Mobilità
20 marzo, 2026Sono alti un metro e 65, pesano 60 chili e si muovono grazie a due ruote sotto i piedi. Nella fase di sperimentazione lavoreranno con gli umani sulla linea di produzione delle auto
Meno auto più robot. L’ha detto Elon Musk che in quanto a visioni del futuro sbaglia raramente. Sarà questa, allora, la vera partita dei prossimi anni? Goldman Sachs sostiene che entro il 2035 il mercato dei robot potrà raggiungere i 38 miliardi di dollari. Morgan Stanley parla di un valore di 5mila miliardi entro il 2050, senza contare le catene di approvvigionamento e i servizi di riparazione, manutenzione e assistenza. E aggiunge che nell’arco dei prossimi 24 anni ce ne potrebbero essere oltre un miliardo in attività. Ma si comincia da subito, visto che un report di Bank of America stima che già dal 2028 la diffusione dei robot umanoidi sarà su larga scala e con prezzi sotto i 20 mila dollari l’uno.
Nel frattempo, entra in gioco l’intelligenza artificiale che permette di imitare il movimento umano e un adattamento in tempo reale per mantenere equilibrio e stabilità. La domanda però resta sempre una sola e anche piuttosto inquietante: queste “macchine” sostituiranno il lavoro umano?

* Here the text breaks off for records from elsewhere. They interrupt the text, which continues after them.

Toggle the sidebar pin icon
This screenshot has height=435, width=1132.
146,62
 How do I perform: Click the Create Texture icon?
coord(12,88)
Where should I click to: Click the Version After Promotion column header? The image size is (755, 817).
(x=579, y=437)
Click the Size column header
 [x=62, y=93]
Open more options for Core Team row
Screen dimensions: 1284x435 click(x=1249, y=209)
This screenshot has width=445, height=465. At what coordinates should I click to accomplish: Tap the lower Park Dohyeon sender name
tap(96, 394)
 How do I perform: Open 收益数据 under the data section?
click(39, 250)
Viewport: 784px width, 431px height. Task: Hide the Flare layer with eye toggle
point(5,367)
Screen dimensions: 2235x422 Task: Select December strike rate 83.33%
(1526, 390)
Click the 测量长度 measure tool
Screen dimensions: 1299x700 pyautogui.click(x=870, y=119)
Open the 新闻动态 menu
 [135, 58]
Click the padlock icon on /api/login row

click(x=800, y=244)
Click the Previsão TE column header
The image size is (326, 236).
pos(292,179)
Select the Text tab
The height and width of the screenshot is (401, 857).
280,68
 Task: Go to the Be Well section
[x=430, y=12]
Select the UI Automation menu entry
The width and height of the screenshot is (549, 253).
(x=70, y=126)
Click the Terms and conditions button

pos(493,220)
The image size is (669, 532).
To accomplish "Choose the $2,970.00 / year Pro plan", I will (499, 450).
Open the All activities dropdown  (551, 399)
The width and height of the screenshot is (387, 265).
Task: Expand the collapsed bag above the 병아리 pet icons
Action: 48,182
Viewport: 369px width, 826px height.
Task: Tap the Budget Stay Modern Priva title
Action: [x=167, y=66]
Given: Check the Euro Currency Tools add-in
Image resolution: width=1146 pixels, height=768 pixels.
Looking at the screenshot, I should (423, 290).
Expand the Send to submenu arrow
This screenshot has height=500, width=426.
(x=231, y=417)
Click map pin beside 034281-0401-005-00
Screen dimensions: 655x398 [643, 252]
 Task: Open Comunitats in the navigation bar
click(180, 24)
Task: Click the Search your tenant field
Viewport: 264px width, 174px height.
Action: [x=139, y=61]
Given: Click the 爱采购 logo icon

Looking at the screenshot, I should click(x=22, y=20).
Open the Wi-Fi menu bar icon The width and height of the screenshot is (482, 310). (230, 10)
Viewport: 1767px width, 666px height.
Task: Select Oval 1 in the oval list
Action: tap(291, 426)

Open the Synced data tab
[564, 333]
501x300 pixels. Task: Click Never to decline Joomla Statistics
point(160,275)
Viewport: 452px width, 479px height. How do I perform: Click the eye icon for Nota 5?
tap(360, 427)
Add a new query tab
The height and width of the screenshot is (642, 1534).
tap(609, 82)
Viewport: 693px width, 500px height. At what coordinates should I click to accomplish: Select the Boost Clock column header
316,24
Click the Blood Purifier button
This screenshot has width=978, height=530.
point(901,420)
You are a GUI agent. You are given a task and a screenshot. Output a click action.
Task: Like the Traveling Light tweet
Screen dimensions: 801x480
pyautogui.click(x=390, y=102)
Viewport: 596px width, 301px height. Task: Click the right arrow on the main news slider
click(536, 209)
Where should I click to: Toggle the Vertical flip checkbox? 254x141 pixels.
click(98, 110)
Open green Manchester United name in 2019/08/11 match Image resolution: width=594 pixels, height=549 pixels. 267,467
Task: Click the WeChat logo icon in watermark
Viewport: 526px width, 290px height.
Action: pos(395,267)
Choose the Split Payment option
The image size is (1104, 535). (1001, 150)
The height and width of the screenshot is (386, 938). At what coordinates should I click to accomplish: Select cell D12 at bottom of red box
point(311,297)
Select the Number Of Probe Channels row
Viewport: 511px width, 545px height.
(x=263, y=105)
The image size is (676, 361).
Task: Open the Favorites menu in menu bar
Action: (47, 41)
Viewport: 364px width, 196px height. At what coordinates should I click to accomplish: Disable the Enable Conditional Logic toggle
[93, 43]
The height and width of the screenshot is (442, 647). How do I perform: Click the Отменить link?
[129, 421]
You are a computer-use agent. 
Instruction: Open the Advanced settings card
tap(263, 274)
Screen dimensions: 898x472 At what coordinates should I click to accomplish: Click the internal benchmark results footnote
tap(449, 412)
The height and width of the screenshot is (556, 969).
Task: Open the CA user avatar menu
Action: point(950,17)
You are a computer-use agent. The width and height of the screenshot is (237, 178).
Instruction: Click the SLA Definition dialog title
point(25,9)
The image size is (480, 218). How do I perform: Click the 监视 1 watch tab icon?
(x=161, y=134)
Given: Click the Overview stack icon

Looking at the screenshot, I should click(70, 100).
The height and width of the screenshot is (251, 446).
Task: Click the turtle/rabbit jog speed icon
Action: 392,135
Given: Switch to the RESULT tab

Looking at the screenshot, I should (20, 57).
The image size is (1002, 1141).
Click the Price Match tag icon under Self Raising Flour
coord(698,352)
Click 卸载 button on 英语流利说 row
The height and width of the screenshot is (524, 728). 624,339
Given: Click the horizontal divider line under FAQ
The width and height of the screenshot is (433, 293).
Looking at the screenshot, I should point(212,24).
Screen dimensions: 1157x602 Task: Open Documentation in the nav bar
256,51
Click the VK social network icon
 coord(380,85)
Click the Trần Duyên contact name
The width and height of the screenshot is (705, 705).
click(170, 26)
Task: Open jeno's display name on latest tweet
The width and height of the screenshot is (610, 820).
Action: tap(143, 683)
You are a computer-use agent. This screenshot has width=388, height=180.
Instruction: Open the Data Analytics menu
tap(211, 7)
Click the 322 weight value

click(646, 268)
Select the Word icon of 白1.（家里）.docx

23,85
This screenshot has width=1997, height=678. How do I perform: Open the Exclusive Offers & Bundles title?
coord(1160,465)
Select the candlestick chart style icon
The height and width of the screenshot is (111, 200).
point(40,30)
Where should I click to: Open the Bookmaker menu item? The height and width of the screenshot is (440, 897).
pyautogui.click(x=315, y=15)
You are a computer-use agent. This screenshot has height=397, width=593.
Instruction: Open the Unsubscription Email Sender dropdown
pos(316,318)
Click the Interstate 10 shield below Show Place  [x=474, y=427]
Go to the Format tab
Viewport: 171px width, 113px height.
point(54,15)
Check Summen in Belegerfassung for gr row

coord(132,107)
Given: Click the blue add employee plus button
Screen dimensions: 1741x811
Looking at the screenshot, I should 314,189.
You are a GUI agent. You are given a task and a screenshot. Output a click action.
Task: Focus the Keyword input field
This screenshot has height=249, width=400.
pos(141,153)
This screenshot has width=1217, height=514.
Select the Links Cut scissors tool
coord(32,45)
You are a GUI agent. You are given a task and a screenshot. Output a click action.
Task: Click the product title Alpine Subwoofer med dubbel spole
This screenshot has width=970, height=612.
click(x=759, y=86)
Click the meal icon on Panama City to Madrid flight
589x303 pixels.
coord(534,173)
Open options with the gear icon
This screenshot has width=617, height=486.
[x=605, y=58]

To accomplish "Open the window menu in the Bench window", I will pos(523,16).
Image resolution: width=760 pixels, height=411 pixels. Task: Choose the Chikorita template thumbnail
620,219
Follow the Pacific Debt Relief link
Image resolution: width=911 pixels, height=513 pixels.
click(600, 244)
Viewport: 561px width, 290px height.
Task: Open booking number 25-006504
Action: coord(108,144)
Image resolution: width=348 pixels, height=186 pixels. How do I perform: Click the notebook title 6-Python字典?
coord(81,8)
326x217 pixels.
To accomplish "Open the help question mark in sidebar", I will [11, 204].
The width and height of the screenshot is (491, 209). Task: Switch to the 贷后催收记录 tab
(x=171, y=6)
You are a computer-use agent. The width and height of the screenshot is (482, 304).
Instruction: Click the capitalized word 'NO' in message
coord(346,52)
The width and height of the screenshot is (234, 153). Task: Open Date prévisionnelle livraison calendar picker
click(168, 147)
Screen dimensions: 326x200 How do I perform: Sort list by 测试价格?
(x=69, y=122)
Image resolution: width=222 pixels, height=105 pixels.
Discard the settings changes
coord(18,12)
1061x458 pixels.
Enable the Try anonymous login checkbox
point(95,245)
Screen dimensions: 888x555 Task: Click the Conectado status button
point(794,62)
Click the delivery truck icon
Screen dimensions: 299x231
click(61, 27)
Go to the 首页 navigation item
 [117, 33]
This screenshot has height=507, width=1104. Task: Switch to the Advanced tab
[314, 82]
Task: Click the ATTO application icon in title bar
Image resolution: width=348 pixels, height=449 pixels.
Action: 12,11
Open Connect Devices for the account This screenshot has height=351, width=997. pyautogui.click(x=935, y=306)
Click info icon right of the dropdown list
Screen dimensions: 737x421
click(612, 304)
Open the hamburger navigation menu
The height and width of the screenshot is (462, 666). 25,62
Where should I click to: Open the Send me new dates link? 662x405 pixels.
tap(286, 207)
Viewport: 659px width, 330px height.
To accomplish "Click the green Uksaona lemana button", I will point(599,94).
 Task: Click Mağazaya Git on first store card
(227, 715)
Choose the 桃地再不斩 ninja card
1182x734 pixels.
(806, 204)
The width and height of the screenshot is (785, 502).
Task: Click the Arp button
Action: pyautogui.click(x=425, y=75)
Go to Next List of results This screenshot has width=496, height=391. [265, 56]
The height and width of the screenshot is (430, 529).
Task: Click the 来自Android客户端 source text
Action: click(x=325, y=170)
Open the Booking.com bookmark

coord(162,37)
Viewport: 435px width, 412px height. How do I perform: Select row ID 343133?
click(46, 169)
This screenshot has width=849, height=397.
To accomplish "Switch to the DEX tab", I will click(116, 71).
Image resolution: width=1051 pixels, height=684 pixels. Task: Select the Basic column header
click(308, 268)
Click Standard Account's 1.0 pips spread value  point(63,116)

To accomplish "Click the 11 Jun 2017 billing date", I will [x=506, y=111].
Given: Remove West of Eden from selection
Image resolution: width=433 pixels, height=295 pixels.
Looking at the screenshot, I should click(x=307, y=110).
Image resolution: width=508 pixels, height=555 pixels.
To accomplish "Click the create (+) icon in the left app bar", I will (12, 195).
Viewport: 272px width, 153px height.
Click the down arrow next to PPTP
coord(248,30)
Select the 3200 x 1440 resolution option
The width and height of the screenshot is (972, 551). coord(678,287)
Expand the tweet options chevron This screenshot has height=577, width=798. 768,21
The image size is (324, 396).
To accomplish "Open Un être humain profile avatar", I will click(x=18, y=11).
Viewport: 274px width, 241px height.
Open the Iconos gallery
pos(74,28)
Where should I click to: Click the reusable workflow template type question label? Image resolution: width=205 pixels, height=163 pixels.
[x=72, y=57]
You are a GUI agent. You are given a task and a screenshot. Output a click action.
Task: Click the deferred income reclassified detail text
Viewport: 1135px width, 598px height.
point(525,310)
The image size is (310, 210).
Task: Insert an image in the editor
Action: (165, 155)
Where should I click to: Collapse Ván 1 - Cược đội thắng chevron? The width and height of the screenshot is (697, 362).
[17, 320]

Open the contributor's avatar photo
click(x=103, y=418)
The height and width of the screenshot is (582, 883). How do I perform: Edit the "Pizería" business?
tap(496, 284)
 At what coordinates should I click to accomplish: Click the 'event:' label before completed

Una prima risposta, da esaminare con attenzione, arriva da Bmw che ha fatto sbarcare robot operai nello stabilimento di Lipsia che affiancheranno i lavoratori della casa tedesca. Ma attenzione, perché stavolta l’elemento centrale è la Physical AI, che combina l’intelligenza artificiale digitale con macchine e robot reali. Un approccio che consente di integrare sistemi intelligenti, come i robot umanoidi, nei processi di produzione del mondo reale.
I robot in questione, gli Aeon, sono “umanoidi” realizzati della svizzera Hexagon (in collaborazione con Nvidia) in grado di replicare molti gesti umani. Sono alti un metro e 65, pesano 60 chili, si muovono grazie a due ruote sotto i piedi e hanno due braccia con cui afferrano e utilizzano oggetti di vario genere mentre gli occhi scansionano la zona e riconoscono codici a barre e QR. Dunque, sono in grado di percepire l’ambiente, ragionare, pianificare e quindi agire per raggiungere obiettivi specifici oppure cambiarli in corsa, nel caso in cui qualcosa vari nell’ambiente fisico.
Un vero e proprio cambio di paradigma nella produzione in fabbrica: «Aeon affiancherà gli umani da cui sta imparando il lavoro», dicono gli ingegneri della Bmw. Ma sarà davvero così? Al momento, nella fase di sperimentazione, prevista da aprile fino all’estate, gli automi lavoreranno con gli umani sulla linea di produzione delle auto, ma poi saranno impiegati in altre mansioni, tra cui quelle pericolose per l’uomo, come la creazione delle batterie. E dopo ancora, prenderanno definitivamente il posto dell’uomo?